Retype the records exactly.

───── GIVEN INFORMATION

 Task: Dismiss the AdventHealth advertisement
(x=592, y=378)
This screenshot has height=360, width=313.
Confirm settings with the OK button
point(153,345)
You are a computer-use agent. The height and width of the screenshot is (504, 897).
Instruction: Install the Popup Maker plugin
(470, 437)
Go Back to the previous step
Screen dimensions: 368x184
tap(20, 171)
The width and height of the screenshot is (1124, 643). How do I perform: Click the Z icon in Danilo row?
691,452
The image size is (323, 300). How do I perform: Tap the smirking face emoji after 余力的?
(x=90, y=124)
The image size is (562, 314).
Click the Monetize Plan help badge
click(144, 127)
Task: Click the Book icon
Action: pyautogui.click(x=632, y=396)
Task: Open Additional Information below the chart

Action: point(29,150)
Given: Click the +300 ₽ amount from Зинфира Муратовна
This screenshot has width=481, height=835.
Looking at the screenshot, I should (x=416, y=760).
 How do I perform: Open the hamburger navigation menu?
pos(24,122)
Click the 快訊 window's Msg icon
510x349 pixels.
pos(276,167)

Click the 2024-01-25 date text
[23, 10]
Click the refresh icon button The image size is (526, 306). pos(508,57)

──────────

#### EXERCISE RESPONSE:
 Task: Dismiss the AdventHealth advertisement
(x=592, y=378)
This screenshot has height=360, width=313.
Confirm settings with the OK button
point(153,345)
You are a computer-use agent. The height and width of the screenshot is (504, 897).
Instruction: Install the Popup Maker plugin
(470, 437)
Go Back to the previous step
Screen dimensions: 368x184
tap(20, 171)
The width and height of the screenshot is (1124, 643). How do I perform: Click the Z icon in Danilo row?
691,452
The image size is (323, 300). How do I perform: Tap the smirking face emoji after 余力的?
(x=90, y=124)
The image size is (562, 314).
Click the Monetize Plan help badge
click(144, 127)
Task: Click the Book icon
Action: pyautogui.click(x=632, y=396)
Task: Open Additional Information below the chart

Action: point(29,150)
Given: Click the +300 ₽ amount from Зинфира Муратовна
This screenshot has width=481, height=835.
Looking at the screenshot, I should (x=416, y=760).
 How do I perform: Open the hamburger navigation menu?
pos(24,122)
Click the 快訊 window's Msg icon
510x349 pixels.
pos(276,167)

Click the 2024-01-25 date text
[23, 10]
Click the refresh icon button The image size is (526, 306). pos(508,57)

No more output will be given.